** begin Excerpt provided **

Introduction

Hello there! I haven’t posted in a while because I was working on my chess engine. Specifically, representing the pieces as bitboards. Now you may ask what a bitboard is. You can use bitboards to represent a chess board in a piece-centric manner. What is so special about bitboards then? Doesn’t a piece list do the same thing? Well, representing a bitboard only requires a single unsigned 64 bit integer!

As taken from the chessprogramming wiki:

To represent the board we typically need one bitboard for each piece-type and color - likely encapsulated inside a class or structure, or as an array of bitboards as part of a position object. A one-bit inside a bitboard implies the existence of a piece of this piece-type on a certain square - one to one associated by the bit-position.

For example, a bitboard containing all of white’s pawns in the starting position would look like this:

. . . . . . . .
. . . . . . . .
. . . . . . . .
. . . . . . . .
. . . . . . . .
. . . . . . . .
1 1 1 1 1 1 1 1
. . . . . . . .

As you can observe, the squares containing the pawns have a value of 1 and others have a value of 0. A bitboard representing a particular piece will have 1 in the squares the piece occupies and 0 in all the other squares.

Before proceding further, I’d like to shed light on the fact that I’m fairly new to the chess engine development scene, so all suggestions are welcome!

** end Excerpt provided **

### Stated goal A
In one to three sentences, explain what the bitboard post says makes bitboards special, given that a piece list also represents the board in a piece-centric way.
### Stated goal B
Reproduce the part of the bitboard post that opens with the words containing "Hello there! I" and closes with "64 bit integer!".

** begin Information shown **

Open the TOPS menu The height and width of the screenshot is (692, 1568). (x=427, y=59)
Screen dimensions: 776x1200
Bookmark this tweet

** end Information shown **

### Written solution A
Representing a bitboard requires only a single unsigned 64-bit integer.

### Written solution B
Hello there! I haven’t posted in a while because I was working on my chess engine. Specifically, representing the pieces as bitboards. Now you may ask what a bitboard is. You can use bitboards to represent a chess board in a piece-centric manner. What is so special about bitboards then? Doesn’t a piece list do the same thing? Well, representing a bitboard only requires a single unsigned 64 bit integer!